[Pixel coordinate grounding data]
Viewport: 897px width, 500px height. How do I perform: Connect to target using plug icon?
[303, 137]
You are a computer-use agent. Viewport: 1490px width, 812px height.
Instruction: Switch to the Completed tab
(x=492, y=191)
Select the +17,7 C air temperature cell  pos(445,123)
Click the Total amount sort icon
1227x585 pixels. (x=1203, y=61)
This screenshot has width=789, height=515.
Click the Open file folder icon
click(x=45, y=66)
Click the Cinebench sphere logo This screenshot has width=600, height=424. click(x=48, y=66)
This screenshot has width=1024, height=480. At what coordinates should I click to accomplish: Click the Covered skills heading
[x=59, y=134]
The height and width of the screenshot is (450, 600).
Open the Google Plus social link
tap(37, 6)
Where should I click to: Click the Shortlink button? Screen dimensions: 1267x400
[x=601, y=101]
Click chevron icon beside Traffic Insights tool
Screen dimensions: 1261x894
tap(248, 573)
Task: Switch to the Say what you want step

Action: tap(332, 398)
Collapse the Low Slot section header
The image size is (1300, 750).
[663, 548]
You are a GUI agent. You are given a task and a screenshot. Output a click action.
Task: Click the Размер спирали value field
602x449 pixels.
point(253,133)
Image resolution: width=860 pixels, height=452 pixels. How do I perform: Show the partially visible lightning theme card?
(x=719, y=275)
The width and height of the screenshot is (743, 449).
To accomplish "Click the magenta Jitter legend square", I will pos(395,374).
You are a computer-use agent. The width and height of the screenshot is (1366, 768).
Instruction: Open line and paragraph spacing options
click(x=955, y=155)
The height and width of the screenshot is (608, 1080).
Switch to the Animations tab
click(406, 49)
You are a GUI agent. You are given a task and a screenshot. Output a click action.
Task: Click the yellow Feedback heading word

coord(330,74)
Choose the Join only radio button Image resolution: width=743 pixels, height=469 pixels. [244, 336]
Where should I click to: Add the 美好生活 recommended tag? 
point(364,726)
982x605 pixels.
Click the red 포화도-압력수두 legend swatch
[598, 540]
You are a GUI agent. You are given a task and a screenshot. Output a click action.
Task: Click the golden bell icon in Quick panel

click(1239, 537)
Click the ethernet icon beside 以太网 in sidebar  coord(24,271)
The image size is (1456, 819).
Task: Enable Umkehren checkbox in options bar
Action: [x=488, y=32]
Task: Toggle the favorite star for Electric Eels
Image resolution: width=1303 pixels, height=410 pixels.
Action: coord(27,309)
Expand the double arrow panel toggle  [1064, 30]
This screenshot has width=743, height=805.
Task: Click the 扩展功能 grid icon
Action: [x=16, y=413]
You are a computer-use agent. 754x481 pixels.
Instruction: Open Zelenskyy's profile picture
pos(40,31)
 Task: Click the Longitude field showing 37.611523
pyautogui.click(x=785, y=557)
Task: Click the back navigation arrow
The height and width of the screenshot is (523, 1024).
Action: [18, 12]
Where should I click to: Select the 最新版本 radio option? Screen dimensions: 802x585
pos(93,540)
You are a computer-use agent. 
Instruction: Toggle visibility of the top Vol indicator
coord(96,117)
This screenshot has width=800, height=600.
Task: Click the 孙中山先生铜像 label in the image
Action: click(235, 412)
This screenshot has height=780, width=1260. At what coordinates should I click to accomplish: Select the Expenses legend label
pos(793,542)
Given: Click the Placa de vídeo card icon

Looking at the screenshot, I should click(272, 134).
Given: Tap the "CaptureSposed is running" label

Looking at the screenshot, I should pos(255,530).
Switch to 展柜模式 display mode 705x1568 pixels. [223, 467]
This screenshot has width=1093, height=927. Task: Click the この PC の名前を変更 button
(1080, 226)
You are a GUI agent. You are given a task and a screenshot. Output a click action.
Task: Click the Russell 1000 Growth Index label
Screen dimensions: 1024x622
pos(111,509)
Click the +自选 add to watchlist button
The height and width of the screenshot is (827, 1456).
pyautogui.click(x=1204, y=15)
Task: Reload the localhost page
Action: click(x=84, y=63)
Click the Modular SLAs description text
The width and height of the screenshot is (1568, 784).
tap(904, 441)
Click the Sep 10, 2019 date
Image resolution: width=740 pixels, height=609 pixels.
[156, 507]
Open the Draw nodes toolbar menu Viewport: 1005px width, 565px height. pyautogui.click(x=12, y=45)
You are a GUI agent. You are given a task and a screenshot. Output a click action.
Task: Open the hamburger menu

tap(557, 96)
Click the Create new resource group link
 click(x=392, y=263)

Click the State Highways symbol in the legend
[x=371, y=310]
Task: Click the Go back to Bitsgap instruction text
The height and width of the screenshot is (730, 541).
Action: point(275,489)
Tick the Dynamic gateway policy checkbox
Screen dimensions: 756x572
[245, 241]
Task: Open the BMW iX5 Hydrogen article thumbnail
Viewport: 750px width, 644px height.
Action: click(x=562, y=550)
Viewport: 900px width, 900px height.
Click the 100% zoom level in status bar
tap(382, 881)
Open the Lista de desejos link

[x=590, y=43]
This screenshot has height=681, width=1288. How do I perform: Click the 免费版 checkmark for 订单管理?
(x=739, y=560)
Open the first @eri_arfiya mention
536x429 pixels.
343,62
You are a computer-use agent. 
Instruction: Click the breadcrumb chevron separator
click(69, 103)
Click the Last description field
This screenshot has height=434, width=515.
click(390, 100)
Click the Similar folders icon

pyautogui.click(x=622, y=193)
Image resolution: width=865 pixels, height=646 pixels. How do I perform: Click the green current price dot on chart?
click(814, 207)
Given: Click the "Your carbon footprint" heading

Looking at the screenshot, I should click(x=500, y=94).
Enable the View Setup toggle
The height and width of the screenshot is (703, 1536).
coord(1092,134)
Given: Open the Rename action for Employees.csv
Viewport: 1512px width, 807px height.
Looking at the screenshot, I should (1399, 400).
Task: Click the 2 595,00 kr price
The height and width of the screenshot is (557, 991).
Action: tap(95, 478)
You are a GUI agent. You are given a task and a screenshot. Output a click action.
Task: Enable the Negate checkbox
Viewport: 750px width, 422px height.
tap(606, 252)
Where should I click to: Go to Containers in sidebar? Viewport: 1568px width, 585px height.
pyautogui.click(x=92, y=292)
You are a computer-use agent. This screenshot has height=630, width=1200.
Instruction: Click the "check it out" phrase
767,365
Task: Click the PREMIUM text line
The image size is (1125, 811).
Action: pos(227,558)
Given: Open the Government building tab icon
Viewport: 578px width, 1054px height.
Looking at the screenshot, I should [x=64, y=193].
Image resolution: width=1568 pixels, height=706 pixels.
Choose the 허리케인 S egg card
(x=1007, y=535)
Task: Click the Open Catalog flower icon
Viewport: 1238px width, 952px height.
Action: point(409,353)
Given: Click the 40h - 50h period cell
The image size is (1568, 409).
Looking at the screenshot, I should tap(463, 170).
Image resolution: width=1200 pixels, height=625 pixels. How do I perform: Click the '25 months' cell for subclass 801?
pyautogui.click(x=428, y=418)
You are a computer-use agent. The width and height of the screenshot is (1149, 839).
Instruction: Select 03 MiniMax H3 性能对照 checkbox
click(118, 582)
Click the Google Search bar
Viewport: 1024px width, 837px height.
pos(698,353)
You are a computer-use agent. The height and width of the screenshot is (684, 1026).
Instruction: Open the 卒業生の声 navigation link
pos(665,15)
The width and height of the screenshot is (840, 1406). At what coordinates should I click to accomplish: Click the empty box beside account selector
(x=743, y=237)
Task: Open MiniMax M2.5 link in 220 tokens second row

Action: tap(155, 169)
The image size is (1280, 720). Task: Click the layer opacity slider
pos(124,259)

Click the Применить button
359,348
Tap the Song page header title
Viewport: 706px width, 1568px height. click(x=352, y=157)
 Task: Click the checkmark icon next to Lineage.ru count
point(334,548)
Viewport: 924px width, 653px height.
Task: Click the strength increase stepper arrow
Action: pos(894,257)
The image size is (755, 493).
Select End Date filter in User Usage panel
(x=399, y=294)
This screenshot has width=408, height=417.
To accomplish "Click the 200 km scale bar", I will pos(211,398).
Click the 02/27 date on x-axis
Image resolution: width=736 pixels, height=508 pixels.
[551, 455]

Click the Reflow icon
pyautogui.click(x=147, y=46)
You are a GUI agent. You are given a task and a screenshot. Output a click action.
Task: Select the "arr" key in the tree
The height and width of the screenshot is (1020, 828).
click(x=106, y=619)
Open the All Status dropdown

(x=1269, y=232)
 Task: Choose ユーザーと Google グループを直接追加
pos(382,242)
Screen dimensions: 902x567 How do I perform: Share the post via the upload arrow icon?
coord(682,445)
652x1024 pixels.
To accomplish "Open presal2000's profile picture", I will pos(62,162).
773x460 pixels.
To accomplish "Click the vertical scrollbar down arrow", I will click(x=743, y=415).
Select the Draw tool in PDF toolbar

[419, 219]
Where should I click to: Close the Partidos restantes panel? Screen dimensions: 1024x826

**What you will do:**
Which lines in the data above contain "computer"? Show each one.

**Output:**
You are a computer-use agent. Viewport: 1490px width, 812px height.
You are a computer-use agent. The width and height of the screenshot is (1366, 768).
You are a computer-use agent. 754x481 pixels.
You are a computer-use agent. 
You are a computer-use agent. 
You are a computer-use agent. This screenshot has height=630, width=1200.
You are a computer-use agent. The width and height of the screenshot is (1149, 839).
You are a computer-use agent. The height and width of the screenshot is (684, 1026).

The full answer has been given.